В июне 1960 года, когда на Бухарестском совещании Советский Союз столкнулся с китайско-албанской коалицией, вьетнамцы действовали в качестве посредников. Точно так же они поступили и на ноябрьском совещании в Москве. На XXII съезде КПСС в октябре 1961 года Хо избегал каких-либо прямых упоминаний об албанском вопросе, вызывавшей столько споров[170]
. Он угодил Чжоу Энь-лаю, исчезнув со съезда, и снискал себе расположение своих советских хозяев-оставшись на некоторое время в Советском Союзе. Показательно, однако, что, когда в конце этого года в Ханой прибыла китайская военная миссия и предложила заключить военный пакт, Хо не обнаружил особого энтузиазма по этому поводу и вопрос был на время отложен. Когда Китай критиковал действия Хрущева в период «ракетного кризиса», северовьетнамские комментаторы предпочитали делать упор на мужественном поведении Кастро перед лицом «империализма США». Когда китайцы напали на Индию, в Ханое признавали, что Китай «прав», но с большим интересом говорили, как обычно, о «зловещей роли», которую «империализм США» якобы сыграл в этом достойном сожаления деле.В проведении своей внутриполитической программы Ханой отбирал из китайской и советской политики те элементы, которые казались наиболее подходящими для Вьетнама[171]

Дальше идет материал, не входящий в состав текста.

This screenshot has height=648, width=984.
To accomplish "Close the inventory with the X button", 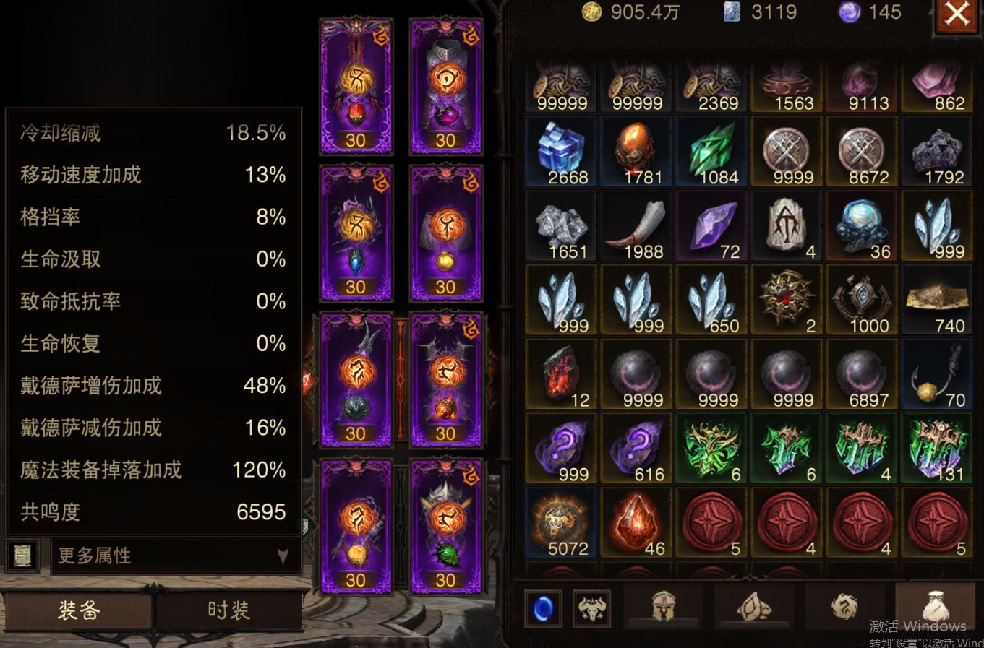I will click(x=957, y=15).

. В середине 50-х годов здесь преобладали китайские образцы, но после катастрофического сельскохозяйственного кризиса 1956 года (ответственность за него была возложена на прокитайски настроенного Чыонг Тиня) и после того, как инспирированная китайцами программа либерализации под девизом «Пусть расцветают сто цветов!» выявила существование серьезных антиправительственных настроений среди северовьетнамской интеллигенции, ДРВ стала все меньше следовать китайскому примеру. Во Вьетнаме не было никакого «большого скачка вперед», не было никаких коммун в китайском стиле.Подобно любой другой коммунистической партии, агрессивно добивающейся изменения статус-кво, партия Хо Ши Мина никогда не соглашалась с югославскими теориями. Имя Тито было предано анафеме, особенно с 1958 года, а слово «ревизионизм» стало в Ханое ругательством. В соответствии с такой идеологической позицией вьетнамский перечень «социалистических государств» всегда включал в себя Албанию, которая обменивалась с северовьетнамскими лидерами дружественными приветственными посланиями.

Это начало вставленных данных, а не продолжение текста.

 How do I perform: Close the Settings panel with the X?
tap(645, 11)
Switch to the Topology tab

Но по мере того, как разрыв между китайцами и русскими увеличивался и обе стороны начали настаивать на том, чтобы коммунистические партии заявили, с кем они заодно, Хо, пожалуй, стал опасаться, что, следуя трудному промежуточному курсу, он может оттолкнуть от себя обе державы и оказаться на мели. Есть свидетельства того, что в 1963 году среди ханойских коммунистов шли жаркие споры о сравнительных достоинствах китайской и советской политики. По другим данным известно, что и Москва, и Пекин оказывали на северовьетнамцев значительное давление, требуя от них четкого определения своих позиций. Наконец, в августе 1963 года, когда Советский Союз и западные ядерные державы подписали Договор о частичном запрещении ядерных испытаний, Хо Ши Мину стало уже почти невозможно продолжать ходить по натянутому канату. Хо присоединился к Китаю и отказался подписать этот договор.

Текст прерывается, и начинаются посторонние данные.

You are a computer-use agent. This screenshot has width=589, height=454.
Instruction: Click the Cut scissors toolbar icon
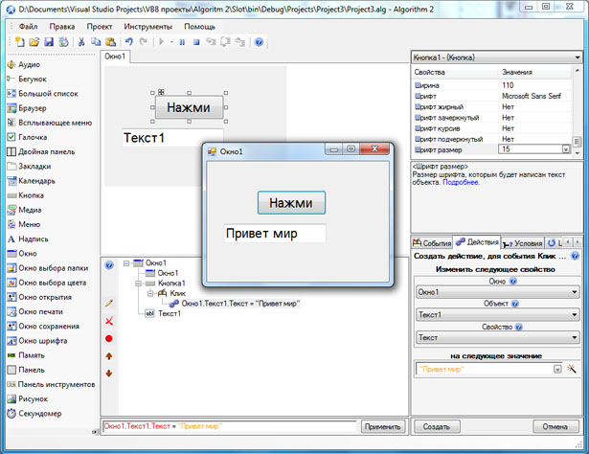(81, 43)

Хотя отказ Хо подписать Договор о частичном запрещена ядерных испытаний, казалось бы, явился поворотным пунктом в северовьетнамской политике по отношению к Москве и Пекину, в действительности резкое изменение ориентации Ханоя могло произойти еще в мае 1963 года, когда Лю Шао-ци посетил Вьетнам и заявил, что примирение между Китаем и Россией немыслимо, пока Хрущев придерживается своих взглядов. Возможно, в связи с этим между обеими странами был заключен тайный оборонительный союз.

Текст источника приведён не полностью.